- Task objective:
Please render every line of the records below as a Markdown table with two columns, n for the row number and Line for the text, omitting blank lines.

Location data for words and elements
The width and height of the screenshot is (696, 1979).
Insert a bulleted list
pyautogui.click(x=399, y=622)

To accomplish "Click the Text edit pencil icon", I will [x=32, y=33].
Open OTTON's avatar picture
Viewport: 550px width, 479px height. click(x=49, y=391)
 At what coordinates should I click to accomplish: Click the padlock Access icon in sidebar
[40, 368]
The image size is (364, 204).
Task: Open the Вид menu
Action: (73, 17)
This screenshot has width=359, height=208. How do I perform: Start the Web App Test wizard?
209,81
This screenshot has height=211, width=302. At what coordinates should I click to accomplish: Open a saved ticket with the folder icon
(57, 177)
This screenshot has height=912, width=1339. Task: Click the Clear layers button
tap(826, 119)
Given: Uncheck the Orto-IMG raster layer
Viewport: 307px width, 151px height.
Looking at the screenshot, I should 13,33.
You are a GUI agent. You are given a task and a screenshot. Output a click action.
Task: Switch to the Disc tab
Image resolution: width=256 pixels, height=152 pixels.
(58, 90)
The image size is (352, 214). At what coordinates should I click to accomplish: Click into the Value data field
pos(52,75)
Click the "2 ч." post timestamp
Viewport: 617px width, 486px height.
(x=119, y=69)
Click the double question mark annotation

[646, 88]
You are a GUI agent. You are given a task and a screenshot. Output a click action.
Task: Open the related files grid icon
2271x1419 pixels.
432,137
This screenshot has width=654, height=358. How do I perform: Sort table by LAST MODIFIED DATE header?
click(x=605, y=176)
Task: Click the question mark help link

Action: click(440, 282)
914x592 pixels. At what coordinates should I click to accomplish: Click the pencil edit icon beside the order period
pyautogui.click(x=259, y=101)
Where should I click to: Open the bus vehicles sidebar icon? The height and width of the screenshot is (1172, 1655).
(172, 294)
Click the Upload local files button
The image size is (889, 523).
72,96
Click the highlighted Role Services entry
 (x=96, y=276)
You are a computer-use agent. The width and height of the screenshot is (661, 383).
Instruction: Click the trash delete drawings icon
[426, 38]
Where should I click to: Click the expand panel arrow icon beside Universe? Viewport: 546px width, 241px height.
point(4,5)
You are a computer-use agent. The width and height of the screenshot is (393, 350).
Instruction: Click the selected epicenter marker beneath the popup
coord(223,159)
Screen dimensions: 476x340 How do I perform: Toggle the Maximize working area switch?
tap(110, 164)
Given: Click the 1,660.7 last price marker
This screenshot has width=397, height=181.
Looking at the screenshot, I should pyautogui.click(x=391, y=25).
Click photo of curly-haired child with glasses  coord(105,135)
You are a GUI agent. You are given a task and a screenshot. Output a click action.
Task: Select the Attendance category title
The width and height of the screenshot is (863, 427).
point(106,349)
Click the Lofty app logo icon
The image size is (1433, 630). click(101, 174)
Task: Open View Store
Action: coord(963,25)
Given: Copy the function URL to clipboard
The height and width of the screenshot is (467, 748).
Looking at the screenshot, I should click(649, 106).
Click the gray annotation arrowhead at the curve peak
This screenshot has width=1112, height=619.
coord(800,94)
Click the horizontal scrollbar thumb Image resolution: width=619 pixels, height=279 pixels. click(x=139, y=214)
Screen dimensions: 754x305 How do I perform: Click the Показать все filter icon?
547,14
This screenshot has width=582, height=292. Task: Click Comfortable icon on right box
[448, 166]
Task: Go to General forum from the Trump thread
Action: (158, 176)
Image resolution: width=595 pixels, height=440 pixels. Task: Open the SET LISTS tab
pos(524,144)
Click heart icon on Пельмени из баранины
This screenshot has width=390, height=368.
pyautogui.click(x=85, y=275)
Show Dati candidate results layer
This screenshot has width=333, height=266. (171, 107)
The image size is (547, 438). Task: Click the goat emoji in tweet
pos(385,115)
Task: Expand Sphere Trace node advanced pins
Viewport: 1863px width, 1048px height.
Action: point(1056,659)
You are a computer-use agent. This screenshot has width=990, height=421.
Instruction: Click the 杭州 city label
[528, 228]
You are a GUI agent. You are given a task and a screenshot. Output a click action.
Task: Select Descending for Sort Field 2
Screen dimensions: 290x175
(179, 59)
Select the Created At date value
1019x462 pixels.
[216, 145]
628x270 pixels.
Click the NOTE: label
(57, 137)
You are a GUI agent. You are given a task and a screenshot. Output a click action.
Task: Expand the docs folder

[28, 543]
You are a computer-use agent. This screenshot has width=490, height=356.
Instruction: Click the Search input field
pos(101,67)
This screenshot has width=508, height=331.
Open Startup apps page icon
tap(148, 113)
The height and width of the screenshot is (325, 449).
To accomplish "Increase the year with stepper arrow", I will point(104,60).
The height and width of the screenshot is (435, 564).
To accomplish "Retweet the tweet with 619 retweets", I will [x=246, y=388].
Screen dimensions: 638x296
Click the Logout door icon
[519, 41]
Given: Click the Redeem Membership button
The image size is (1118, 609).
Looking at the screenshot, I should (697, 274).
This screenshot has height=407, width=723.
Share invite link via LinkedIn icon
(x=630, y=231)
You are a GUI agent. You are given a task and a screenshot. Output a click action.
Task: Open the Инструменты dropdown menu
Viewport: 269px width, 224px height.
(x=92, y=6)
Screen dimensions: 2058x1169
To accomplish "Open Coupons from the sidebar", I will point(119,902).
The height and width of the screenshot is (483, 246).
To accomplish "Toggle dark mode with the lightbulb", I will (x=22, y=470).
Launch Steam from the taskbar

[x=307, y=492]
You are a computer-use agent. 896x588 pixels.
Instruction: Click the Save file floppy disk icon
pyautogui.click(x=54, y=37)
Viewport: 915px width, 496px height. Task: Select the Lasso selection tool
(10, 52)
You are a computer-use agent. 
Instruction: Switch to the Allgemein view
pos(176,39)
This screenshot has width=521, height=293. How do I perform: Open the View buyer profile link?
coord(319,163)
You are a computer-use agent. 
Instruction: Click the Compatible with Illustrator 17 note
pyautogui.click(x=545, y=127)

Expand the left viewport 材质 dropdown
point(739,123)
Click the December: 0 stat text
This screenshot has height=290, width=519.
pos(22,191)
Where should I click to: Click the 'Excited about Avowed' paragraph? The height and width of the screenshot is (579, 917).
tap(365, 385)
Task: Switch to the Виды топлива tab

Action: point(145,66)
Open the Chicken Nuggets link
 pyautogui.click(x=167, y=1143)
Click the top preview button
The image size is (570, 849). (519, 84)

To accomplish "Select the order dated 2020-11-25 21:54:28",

- Written reply:
| n | Line |
|---|---|
| 1 | The width and height of the screenshot is (696, 1979). |
| 2 | Insert a bulleted list |
| 3 | pyautogui.click(x=399, y=622) |
| 4 | To accomplish "Click the Text edit pencil icon", I will [x=32, y=33]. |
| 5 | Open OTTON's avatar picture |
| 6 | Viewport: 550px width, 479px height. click(x=49, y=391) |
| 7 |  At what coordinates should I click to accomplish: Click the padlock Access icon in sidebar |
| 8 | [40, 368] |
| 9 | The image size is (364, 204). |
| 10 | Task: Open the Вид menu |
| 11 | Action: (73, 17) |
| 12 | This screenshot has width=359, height=208. How do I perform: Start the Web App Test wizard? |
| 13 | 209,81 |
| 14 | This screenshot has height=211, width=302. At what coordinates should I click to accomplish: Open a saved ticket with the folder icon |
| 15 | (57, 177) |
| 16 | This screenshot has height=912, width=1339. Task: Click the Clear layers button |
| 17 | tap(826, 119) |
| 18 | Given: Uncheck the Orto-IMG raster layer |
| 19 | Viewport: 307px width, 151px height. |
| 20 | Looking at the screenshot, I should 13,33. |
| 21 | You are a GUI agent. You are given a task and a screenshot. Output a click action. |
| 22 | Task: Switch to the Disc tab |
| 23 | Image resolution: width=256 pixels, height=152 pixels. |
| 24 | (58, 90) |
| 25 | The image size is (352, 214). At what coordinates should I click to accomplish: Click into the Value data field |
| 26 | pos(52,75) |
| 27 | Click the "2 ч." post timestamp |
| 28 | Viewport: 617px width, 486px height. |
| 29 | (x=119, y=69) |
| 30 | Click the double question mark annotation |
| 31 | [646, 88] |
| 32 | You are a GUI agent. You are given a task and a screenshot. Output a click action. |
| 33 | Task: Open the related files grid icon |
| 34 | 2271x1419 pixels. |
| 35 | 432,137 |
| 36 | This screenshot has width=654, height=358. How do I perform: Sort table by LAST MODIFIED DATE header? |
| 37 | click(x=605, y=176) |
| 38 | Task: Click the question mark help link |
| 39 | Action: click(440, 282) |
| 40 | 914x592 pixels. At what coordinates should I click to accomplish: Click the pencil edit icon beside the order period |
| 41 | pyautogui.click(x=259, y=101) |
| 42 | Where should I click to: Open the bus vehicles sidebar icon? The height and width of the screenshot is (1172, 1655). |
| 43 | (172, 294) |
| 44 | Click the Upload local files button |
| 45 | The image size is (889, 523). |
| 46 | 72,96 |
| 47 | Click the highlighted Role Services entry |
| 48 |  (x=96, y=276) |
| 49 | You are a computer-use agent. The width and height of the screenshot is (661, 383). |
| 50 | Instruction: Click the trash delete drawings icon |
| 51 | [426, 38] |
| 52 | Where should I click to: Click the expand panel arrow icon beside Universe? Viewport: 546px width, 241px height. |
| 53 | point(4,5) |
| 54 | You are a computer-use agent. The width and height of the screenshot is (393, 350). |
| 55 | Instruction: Click the selected epicenter marker beneath the popup |
| 56 | coord(223,159) |
| 57 | Screen dimensions: 476x340 How do I perform: Toggle the Maximize working area switch? |
| 58 | tap(110, 164) |
| 59 | Given: Click the 1,660.7 last price marker |
| 60 | This screenshot has width=397, height=181. |
| 61 | Looking at the screenshot, I should pyautogui.click(x=391, y=25). |
| 62 | Click photo of curly-haired child with glasses  coord(105,135) |
| 63 | You are a GUI agent. You are given a task and a screenshot. Output a click action. |
| 64 | Task: Select the Attendance category title |
| 65 | The width and height of the screenshot is (863, 427). |
| 66 | point(106,349) |
| 67 | Click the Lofty app logo icon |
| 68 | The image size is (1433, 630). click(101, 174) |
| 69 | Task: Open View Store |
| 70 | Action: coord(963,25) |
| 71 | Given: Copy the function URL to clipboard |
| 72 | The height and width of the screenshot is (467, 748). |
| 73 | Looking at the screenshot, I should click(649, 106). |
| 74 | Click the gray annotation arrowhead at the curve peak |
| 75 | This screenshot has width=1112, height=619. |
| 76 | coord(800,94) |
| 77 | Click the horizontal scrollbar thumb Image resolution: width=619 pixels, height=279 pixels. click(x=139, y=214) |
| 78 | Screen dimensions: 754x305 How do I perform: Click the Показать все filter icon? |
| 79 | 547,14 |
| 80 | This screenshot has width=582, height=292. Task: Click Comfortable icon on right box |
| 81 | [448, 166] |
| 82 | Task: Go to General forum from the Trump thread |
| 83 | Action: (158, 176) |
| 84 | Image resolution: width=595 pixels, height=440 pixels. Task: Open the SET LISTS tab |
| 85 | pos(524,144) |
| 86 | Click heart icon on Пельмени из баранины |
| 87 | This screenshot has width=390, height=368. |
| 88 | pyautogui.click(x=85, y=275) |
| 89 | Show Dati candidate results layer |
| 90 | This screenshot has width=333, height=266. (171, 107) |
| 91 | The image size is (547, 438). Task: Click the goat emoji in tweet |
| 92 | pos(385,115) |
| 93 | Task: Expand Sphere Trace node advanced pins |
| 94 | Viewport: 1863px width, 1048px height. |
| 95 | Action: point(1056,659) |
| 96 | You are a computer-use agent. This screenshot has width=990, height=421. |
| 97 | Instruction: Click the 杭州 city label |
| 98 | [528, 228] |
| 99 | You are a GUI agent. You are given a task and a screenshot. Output a click action. |
| 100 | Task: Select Descending for Sort Field 2 |
| 101 | Screen dimensions: 290x175 |
| 102 | (179, 59) |
| 103 | Select the Created At date value |
| 104 | 1019x462 pixels. |
| 105 | [216, 145] |
| 106 | 628x270 pixels. |
| 107 | Click the NOTE: label |
| 108 | (57, 137) |
| 109 | You are a GUI agent. You are given a task and a screenshot. Output a click action. |
| 110 | Task: Expand the docs folder |
| 111 | [28, 543] |
| 112 | You are a computer-use agent. This screenshot has width=490, height=356. |
| 113 | Instruction: Click the Search input field |
| 114 | pos(101,67) |
| 115 | This screenshot has width=508, height=331. |
| 116 | Open Startup apps page icon |
| 117 | tap(148, 113) |
| 118 | The height and width of the screenshot is (325, 449). |
| 119 | To accomplish "Increase the year with stepper arrow", I will point(104,60). |
| 120 | The height and width of the screenshot is (435, 564). |
| 121 | To accomplish "Retweet the tweet with 619 retweets", I will [x=246, y=388]. |
| 122 | Screen dimensions: 638x296 |
| 123 | Click the Logout door icon |
| 124 | [519, 41] |
| 125 | Given: Click the Redeem Membership button |
| 126 | The image size is (1118, 609). |
| 127 | Looking at the screenshot, I should (697, 274). |
| 128 | This screenshot has height=407, width=723. |
| 129 | Share invite link via LinkedIn icon |
| 130 | (x=630, y=231) |
| 131 | You are a GUI agent. You are given a task and a screenshot. Output a click action. |
| 132 | Task: Open the Инструменты dropdown menu |
| 133 | Viewport: 269px width, 224px height. |
| 134 | (x=92, y=6) |
| 135 | Screen dimensions: 2058x1169 |
| 136 | To accomplish "Open Coupons from the sidebar", I will point(119,902). |
| 137 | The height and width of the screenshot is (483, 246). |
| 138 | To accomplish "Toggle dark mode with the lightbulb", I will (x=22, y=470). |
| 139 | Launch Steam from the taskbar |
| 140 | [x=307, y=492] |
| 141 | You are a computer-use agent. 896x588 pixels. |
| 142 | Instruction: Click the Save file floppy disk icon |
| 143 | pyautogui.click(x=54, y=37) |
| 144 | Viewport: 915px width, 496px height. Task: Select the Lasso selection tool |
| 145 | (10, 52) |
| 146 | You are a computer-use agent.  |
| 147 | Instruction: Switch to the Allgemein view |
| 148 | pos(176,39) |
| 149 | This screenshot has width=521, height=293. How do I perform: Open the View buyer profile link? |
| 150 | coord(319,163) |
| 151 | You are a computer-use agent.  |
| 152 | Instruction: Click the Compatible with Illustrator 17 note |
| 153 | pyautogui.click(x=545, y=127) |
| 154 | Expand the left viewport 材质 dropdown |
| 155 | point(739,123) |
| 156 | Click the December: 0 stat text |
| 157 | This screenshot has height=290, width=519. |
| 158 | pos(22,191) |
| 159 | Where should I click to: Click the 'Excited about Avowed' paragraph? The height and width of the screenshot is (579, 917). |
| 160 | tap(365, 385) |
| 161 | Task: Switch to the Виды топлива tab |
| 162 | Action: point(145,66) |
| 163 | Open the Chicken Nuggets link |
| 164 |  pyautogui.click(x=167, y=1143) |
| 165 | Click the top preview button |
| 166 | The image size is (570, 849). (519, 84) |
| 167 | To accomplish "Select the order dated 2020-11-25 21:54:28", |